I didn’t like being new at first but then after a while, I felt like I had never been new. I know you might wonder why I wasn’t shy or scared. Well, I was both those things when I started.

When you walk into a new school almost everything changes: the kids at the school the teachers at the school even the smell of the air is different. Usually school is your home away from home because you are there the whole year and your friends are there with you. So if you switch it is almost like moving from your home to a new one, which is also hard.

I would come home from my new school and cry to my mom and tell her how I was too shy to talk to the kids and how I missed having all my friends at my old school and felt like my old school was where I fit in best. My mom told me that every week would get better and better and of course I didn’t believe her because I was upset and I didn’t feel like I would ever fit in.

As the weeks went by I stopped crying to her and she would ask if it was getting better. And I would say “it‘s getting better but I still don’t feel like I fit in.” My mom would tell me that she knew I would fit in but I should start talking to the kids or in front of the class more. That took a while to actually happen. I did start talking a little more but I still didn’t want to.

One day, we went on our first field trip to an outdoor learning place where we actually got to sleepover! It was my first field trip-sleepover with my whole class. We did all different kinds of activities. Our last activity was we got into two lines and the teachers turned on the music and we danced like crazy.

Finally, that was when my shyness really went away and I was dancing my butt off. All the teachers were smiling and they were taking pictures of all of us dancing. Whenever my parents met with my teachers or we did portfolios my teachers would always say “she really came out of her shell on our field trip when she was dancing.”

After that experience it was still hard but I had also got invited to a few birthday parties which helped me get to know the kids and the teachers also tried to get me to talk more in front of the class. Before you know it I was making a speech in front of the whole junior school. All of this was a slow hard process that was worth it because then you realize you do fit in.

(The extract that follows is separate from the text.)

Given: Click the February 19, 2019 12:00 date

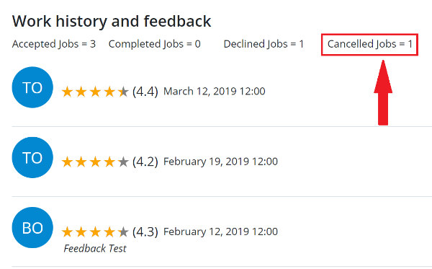Looking at the screenshot, I should (x=221, y=162).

At the end-of-year ceremony where we say good-bye and get awards, I didn’t think grade 4 got any awards. Soon enough they announced the personal achievement award for my class and called my name. I was shocked. I went up and got the award, a book that had a sticker inside it that said “Presented to” and your name and the award you received.

After there was a little party in my classroom and when I saw my mom she was crying with joy because she was proud of me. I didn’t talk at all in the beginning of the year and I got an award at the end of the year.

First you might think you won’t fit in but then after this real story I am positive you will fit in – with guts, courage and support.